Expanding Your Business? Foreign Qualification Protects Your Rights in a New State
In July 2015, Floyd Mayweather was stripped of his boxing welterweight world title—a title that he'd won only two months earlier with a victory over Manny Pacquiao. Mayweather didn't lose his title for improprieties in the ring or outside of it. He lost the world title because he failed to pay the required sanctioning fee for the fight. The amount of the fee ($200,000) was trivial when measured against his earnings from the fight, which amounted to at least $180 million.
How does this relate to expanding your business beyond your home state, your state of formation or incorporation?
If you neglect to obtain a certificate of authority to conduct business in a new state, you can forfeit valuable rights—and put your assets and your company at risk. Any corporation or LLC that does business in any state other its home state needs to obtain a certificate of authority from that state. This process, often known as foreign qualification, puts foreign companies on the same footing as domestic companies and ensures that the public has access to information about the company.
To motivate companies to comply with the foreign qualification requirements, states generally limit access to their court system to domestic and properly registered foreign corporations and LLCs. While you’re usually able to defend yourself whether or not you’ve registered in the state, you won’t be able to bring a lawsuit to assert a claim against someone who has wronged you. This can prove costly.
Just recently, a manufacturer sued a customer for failure to pay (Drake Manufacturing Company, Inc. v. Polyflow, Inc.). The purchaser didn’t claim that the products were defective. It didn’t deny that it hadn’t paid. Instead, it argued that the manufacturer had no right to sue because it hadn’t registered to do business in the state. And, the purchaser won—getting $300,000 worth of goods for free. Generally, you can “cure” the problem by registering with the state before bringing a lawsuit—or it the early stages of the proceeding. But, it’s risky to count on curing a problem that is so easy to prevent.
Even though a company generally is able to defend itself when sued, the company must be aware of the lawsuit in order to do so. When you foreign qualify, you must appoint a registered agent who will ensure that you receive notice of a lawsuit. Without this protection, you might not learn of the lawsuit until a default judgment has been entered against your company. Again, you may be able to set aside the default judgment, but quite often the courts are unwilling to get you out of a mess that you got yourself into by not following the state’s rules.
There can be unfortunate consequences other than lack of access to the court system.

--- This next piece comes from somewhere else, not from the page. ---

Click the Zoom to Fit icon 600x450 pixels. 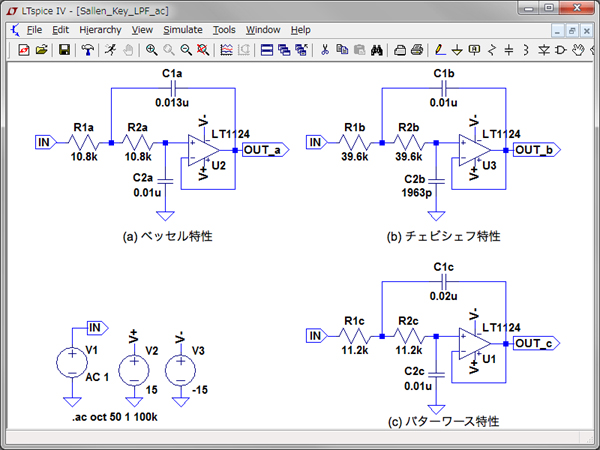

The corporation or LLC could be hit with fines, penalties and back taxes for the time it was transacting business without obtaining a certificate of authority to do so. And, in some states, individual officers or agents may be fined as well.
Don’t let your company be stripped of its rights by failing to foreign qualify in each state where you are doing business. The best practice is to make sure that you take steps to obtain a certificate of authority as soon as you begin doing business in a state other than your home state.